Thursday, April 22, 2010

Reflections for April 22, 2010

"Are You A Dial-Up or Broadband Christian"

In his book, Signs of Life, David Jeremiah wrote about dial-up and broadband spirituality. He wrote, “Too many Christians log on to God once a day when they have their quiet time or once a week when they go to church. They pray; they read their Bible; they’ve connected with God. And that’s good…as far as it goes. The problem with that approach to the spiritual life is that there is no sense of being ‘always on’ __ no sense of living in the moment with God once you’ve finished your quiet time. You open your Bible, bow in prayer, conduct your business with God, and then log of for the day.” (p. 17)

The reality is that there are more dial-up Christians than there are broadband ones. They pride themselves on the few minutes that they allot to God each day. There biggest concern is whether they should give Him the five or ten minutes in the morning or at the end of the day. They pride themselves on their faithfulness to this special time. Besides the time allotted, they remain disconnected for the remainder of the day unless a problem arises that they do not feel capable of fixing.

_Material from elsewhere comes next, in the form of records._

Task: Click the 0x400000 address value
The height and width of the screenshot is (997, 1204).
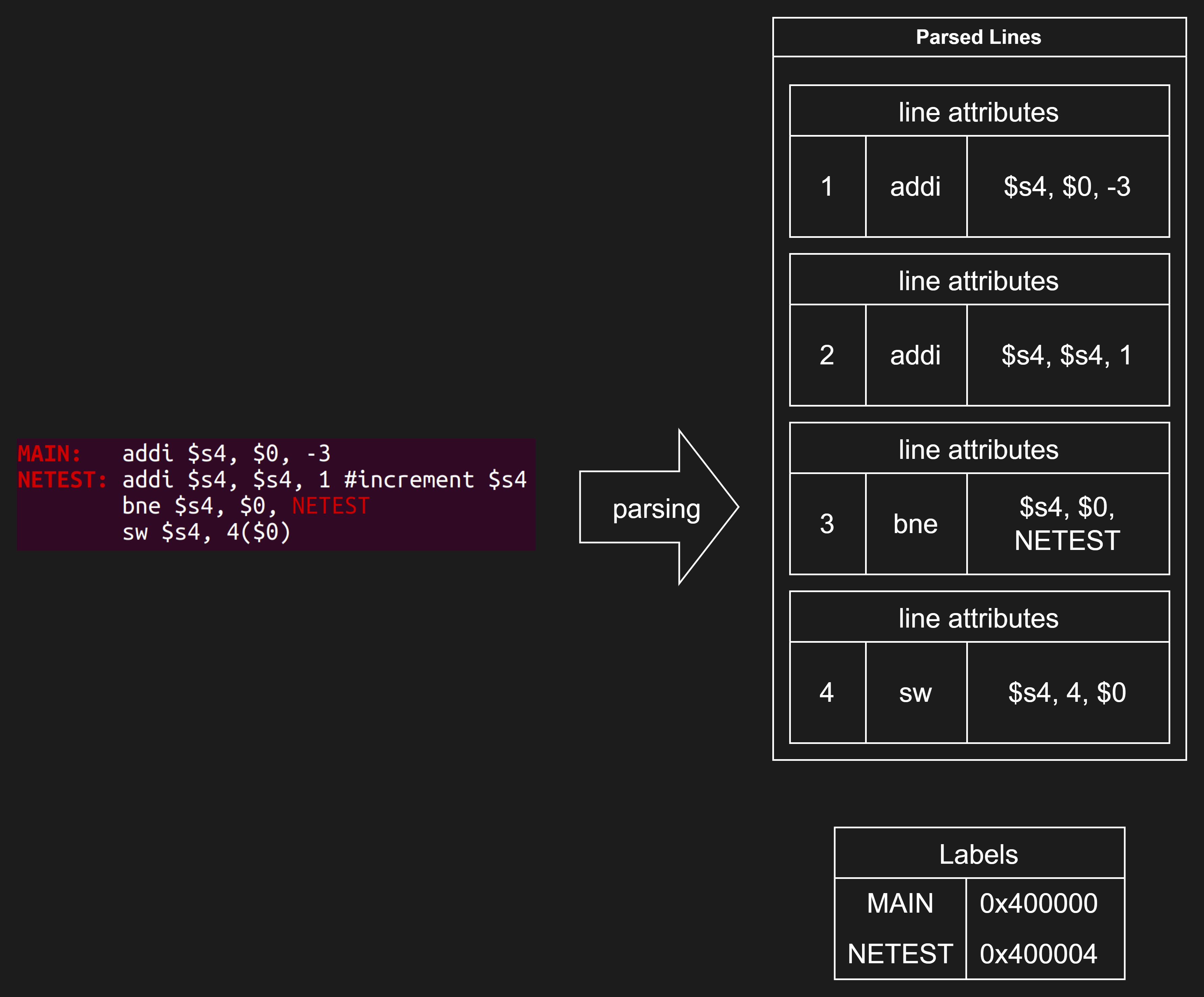Action: [x=1038, y=904]
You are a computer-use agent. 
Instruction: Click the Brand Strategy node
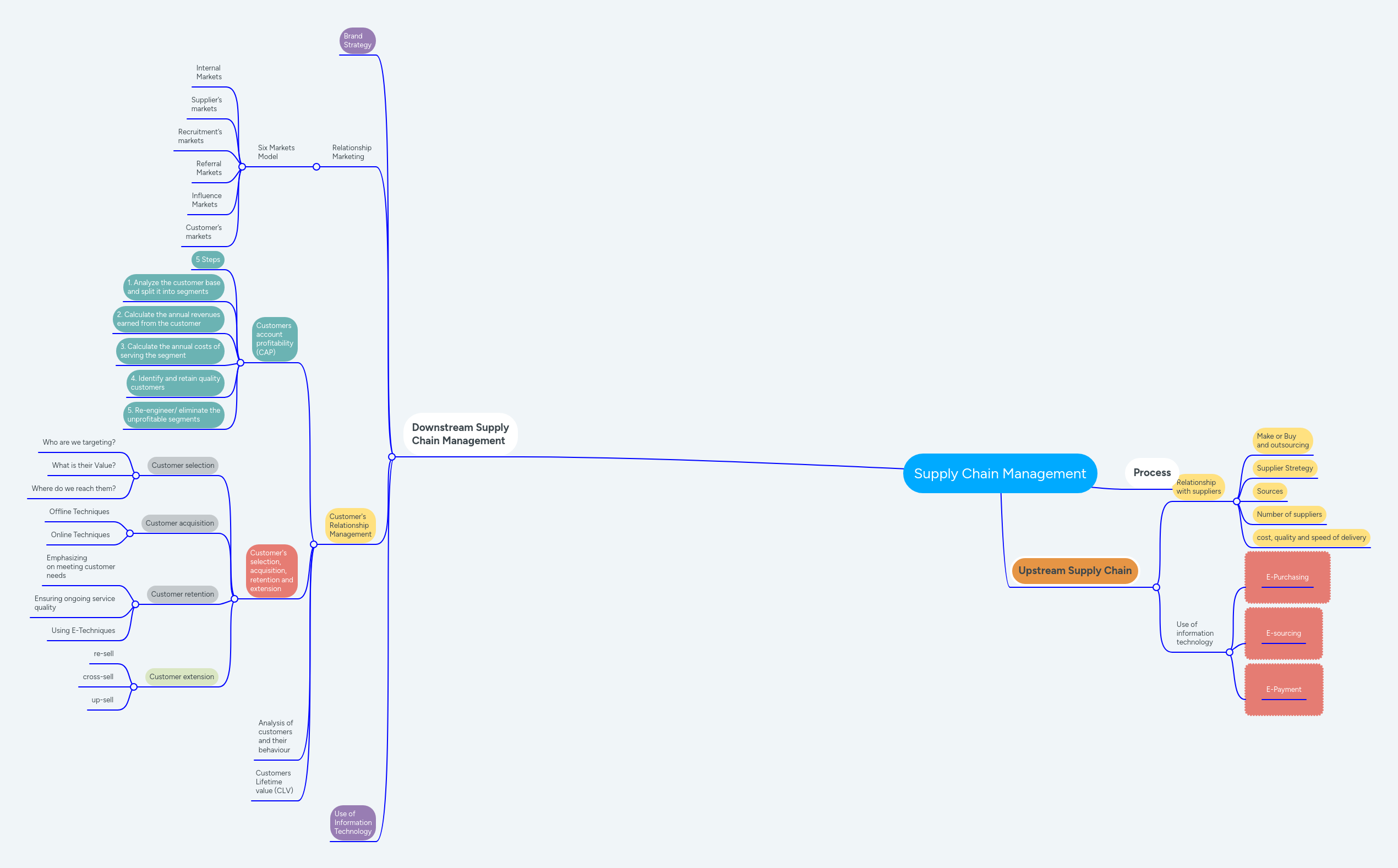pos(357,40)
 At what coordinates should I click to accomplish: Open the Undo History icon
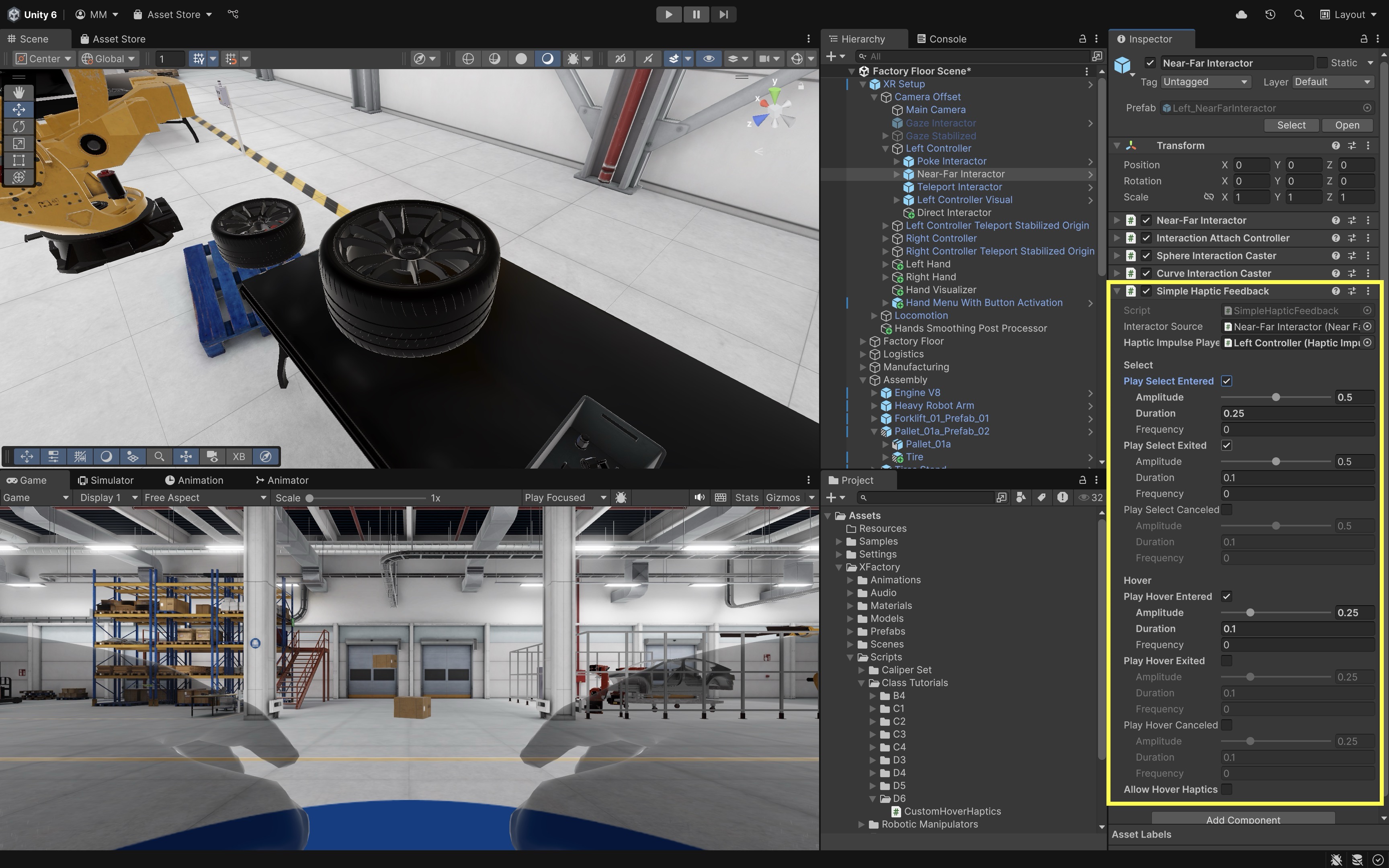coord(1270,14)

Before you start having thoughts of how judgmental this sounds, let me add that we all have the tendency to be dial-up Christians. Our mistake is to believe that we can handle most things on our own. We do not want to bother Christ with the mundane things of life. We make all kinds of decisions without consulting Him and, when our decision proves to be faulty, we blame Him for letting us fall into the mess we find ourselves in. The truth is most of the messes in our lives would never occur, if we would switch from dial-up to broadband.

Broadband Christians may set aside a special time each day with the Lord, but they understand that this time is not enough. They know that they need God’s input throughout the day. This doesn’t mean that there is a constant stream of information being passed to them, but it does mean their mind is open to receive directions anytime God wishes to send them. They recognize it is dangerous to tell God that He must wait till morning or evening to give His input.

The benefits of being broadband Christians are many. They are always open to the divine appointments that God puts in their path during the day; they are never turned off to God’s directions; and they do not miss the divine opportunities that God provides each day. As a result, they fulfill God’s command to be salt and light in their world.

It would behoove us all to make a definite commitment to broadband spirituality during this wonderful season of celebration and in the years to come.